For five overs, Stokes bombarded India. Twenty-six bouncers or back-of-a-length deliveries, many of them aimed at Pant, who was nursing an injured finger which seemed to behave itself except when Stokes was close and cranking his own pace up to 90mph.
It was at the tail-end of this little skirmish that India's focus shifted from the team's needs to an individual's, and Stokes could feel it happening. He was hyperalert to Pant trying to pinch a single to cover and help Rahul get to his century before lunch. There was anger in the celebration of that run-out - itself an homage to Stokes' athleticism as he swooped down on the ball, spun around and completed a markedly more difficult direct hit at the bowler's end. He brought his cap to his mouth, a trick used to prevent the cameras from catching what you're saying, even as the rest of the team rallied around him, and rose with him.
Rahul set the rhythm of this Test match. He was partly the cause of England's frustration. He was the source of India's calm. He secured their eighth century on tour, a new record. Repeatedly, he talks about the discrepancy between effort and reward, and when he does so, it is tempting to extrapolate he had learned that lesson the hardest way possible. Obsessing about his lack of success and doubling down on his prep work in search for a change.
At some point, though, Rahul realised he needed to let go, which is funny because, one time, in South Africa, he started speaking about how letting go of the ball was where his joy was. Bit by bit, his focus turned from scoring runs to just being the best batter he can be. Well, in this series, he has made two hundreds in three Tests, and as he scurried to this one, he took time for himself, running practically all the way to the boundary as he completed a quick single, and then looking up at the sky with closed eyes. Once again, it was tempting to imagine him looking back at all the struggle and telling himself it was worth it.
All of these stirring performances, and yet the third Test of this series remains evenly poised.
Stokes tried to sway it again - this time with the new ball - a seven-over spell where a dead pitch came to life just for him and helped England break the 72-run Jadeja-Reddy partnership that had been immune to their own abysmal running.
Pant had tried to sway it earlier, braving time in the middle, even though he was far from 100%. But injured or not, he was still him, so it was natural that he charged down the track to Archer in the first over of the day. Or that he was irked by a stretch of 25 dots and tried to break it with a reverse scoop. Or that he turned the first ball of spin he faced into his 88th six, which means he is only two short of Virender Sehwag, who holds the India record. Frenetic. Unpredictable. Captivating. Even when he makes mistakes, like with the run-out.
India slipped from 248 for 3 to 254 for 5 when Rahul was dismissed on 100, which was 11 balls later. That prompted Stokes to wind Archer and let him loose.
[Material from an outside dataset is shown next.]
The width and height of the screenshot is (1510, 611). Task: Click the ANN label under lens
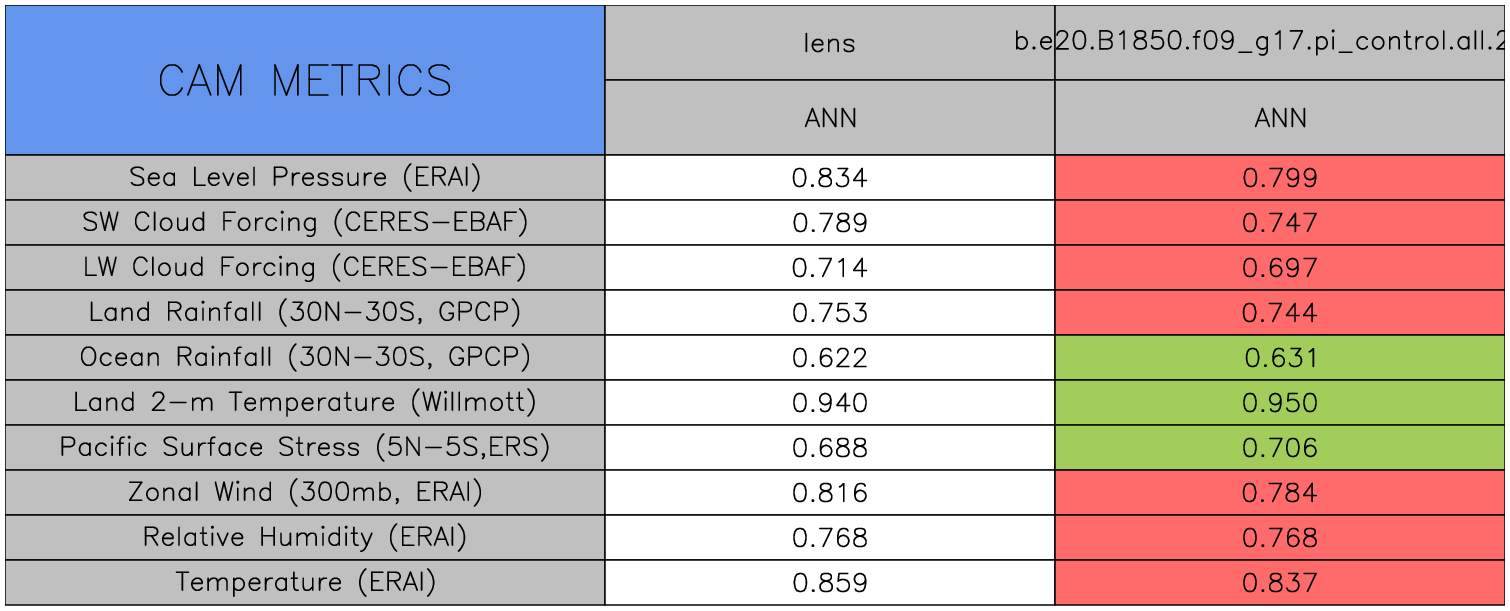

The idea was to burst through India's allrounders into the tail just in time for the second new ball. But Jadeja wouldn't budge. He made 72 off 131 balls. His technique - particularly the ability to discern between the balls he needs to play and those he doesn't - is under-rated. When he's in form, he's as good as a top-order batter, and he seemed to be the final play, a decisive shift in the game, until he was dismissed with India 11 runs off England's total, and they were bowled out for exactly the same score: 387.
Lord's and ties. It's starting to get ridiculous.